We're not going to do this.
Development cycle
Developers must be able to see the effects of their code on a real wiki without making a merge request or deploying the change. Consider two types of development workflow:
- On-wiki. A developer works on module pages, perhaps under a sandbox hierarchy on a production wiki. When they are satisfied, they want to export the current state of the sandbox as a merge request.
- Local files. A developer checks out the package from git and edits in a local IDE. They have a local MediaWiki installation. During parse, MediaWiki fetches modules directly from the development filesystem.
It follows that there must be at least three types of repository client:
- Local sandbox
- Filesystem
- Server cache
Package registry
Users should refer to packages by name, not by URL, so that URLs can be updated globally, and so that packages can easily be overridden during local development. So we need some way to find named packages.
Options:
- Just a prefix, e.g. https://gitlab.wikimedia.org/lua-repos/$name
- Self hosted LuaRocks server.

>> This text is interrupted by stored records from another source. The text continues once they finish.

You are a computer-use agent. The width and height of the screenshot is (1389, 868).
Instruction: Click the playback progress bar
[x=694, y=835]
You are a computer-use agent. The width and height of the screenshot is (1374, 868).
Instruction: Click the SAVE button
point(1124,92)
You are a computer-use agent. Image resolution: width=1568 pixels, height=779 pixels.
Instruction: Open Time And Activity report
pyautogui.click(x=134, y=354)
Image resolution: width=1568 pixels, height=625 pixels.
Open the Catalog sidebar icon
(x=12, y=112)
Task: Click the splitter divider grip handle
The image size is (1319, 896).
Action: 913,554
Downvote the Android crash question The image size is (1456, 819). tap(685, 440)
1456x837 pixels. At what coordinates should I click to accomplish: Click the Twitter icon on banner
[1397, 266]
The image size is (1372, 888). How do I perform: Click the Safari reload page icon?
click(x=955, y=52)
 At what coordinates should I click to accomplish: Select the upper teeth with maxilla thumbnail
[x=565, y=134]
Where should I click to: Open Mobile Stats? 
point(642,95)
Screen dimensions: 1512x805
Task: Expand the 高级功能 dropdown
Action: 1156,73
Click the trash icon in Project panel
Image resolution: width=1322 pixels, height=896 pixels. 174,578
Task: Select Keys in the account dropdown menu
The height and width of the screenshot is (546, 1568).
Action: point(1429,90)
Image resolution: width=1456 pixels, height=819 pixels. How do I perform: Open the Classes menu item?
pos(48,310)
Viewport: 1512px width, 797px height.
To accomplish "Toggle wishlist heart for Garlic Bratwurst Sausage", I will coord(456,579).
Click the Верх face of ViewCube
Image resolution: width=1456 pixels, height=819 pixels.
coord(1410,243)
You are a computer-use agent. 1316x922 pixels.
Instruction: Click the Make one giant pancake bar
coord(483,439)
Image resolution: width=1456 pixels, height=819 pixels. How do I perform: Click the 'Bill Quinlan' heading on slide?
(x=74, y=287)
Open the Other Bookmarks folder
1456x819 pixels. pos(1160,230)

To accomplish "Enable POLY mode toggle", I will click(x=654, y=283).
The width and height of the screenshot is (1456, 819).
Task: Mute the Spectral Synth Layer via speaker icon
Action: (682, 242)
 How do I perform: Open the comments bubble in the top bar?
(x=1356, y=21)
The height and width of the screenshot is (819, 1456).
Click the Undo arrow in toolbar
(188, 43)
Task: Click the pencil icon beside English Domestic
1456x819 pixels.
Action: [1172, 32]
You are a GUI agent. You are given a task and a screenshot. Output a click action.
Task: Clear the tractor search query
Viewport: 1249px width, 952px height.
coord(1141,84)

This can solve version dependencies for us, but it has a lot of baggage to take on. Packages would need a rockspec file, which needs to be renamed and updated at each release.
- Some simple DIY map, like a YAML file in a git repo.
Versions
Tagging packages with a version number before deployment enables the following features:
- Packages depending on other packages with version constraints.
- Wikis depending on packages with versions constraints.
- Human-readable package versions, displayed on the wiki.
We could cope with commit hashes, but version numbers seem nice to have.
Adding and updating deployed packages
Fetching is triggered via an unauthenticated endpoint and is allowed as long as the specified repository is under a configured prefix. Typically, fetching will be triggered by a GitLab webhook (T412320). Packages are fetched to shared tables and are available globally.
However, to use a package on a wiki, it must be deployed, and this is requires a user right. A user edits a wiki page, perhaps via a dashboard special page (T412317), adding the package to the list of deployed packages. Similarly, updating the deployed version of a package is done by editing the version on this wiki page. Deployment is local to the wiki.
Parser integration
The simplest thing is to have no additional #invoke feature. Users can make a proxy module Module:Somepackage:
return require "somepackage"
And then {{#invoke:somepackage|func}} will work.
require() could register a link from the page being parsed to the package name, so that the parser cache can be invalidated when a new version of the package is deployed.
In the future we might like to have global creation or shadowing of these proxy pages. That would fit in well with a global templates feature. Similarly trans-wiki inclusion of a proxy module page, like {{#invoke:commons:somepackage|func}}, would fit under the global templates banner but is not necessary for the present work.
Caching repository client
For availability and performance, there should be no access to GitLab during parse.
Downloading new versions of packages and inserting them into persistent storage should be done before allowing the deployment page to be changed.
Rollback of a deployment page to a previous version is a local operation as long as the cache has not been purged.
For performance reasons when scaling this up to 1000+ wikis, package files should not be stored as pages. The persistent cache can then be shared across all wikis. There could be a package file viewer giving read access to this cache.
Gadget synergies
There is a similar request for gadgets in git (T187749). For example, the caching repository client would be useful for Gadgets. Code that can be shared between Scribunto and Gadgets could be in a separate extension.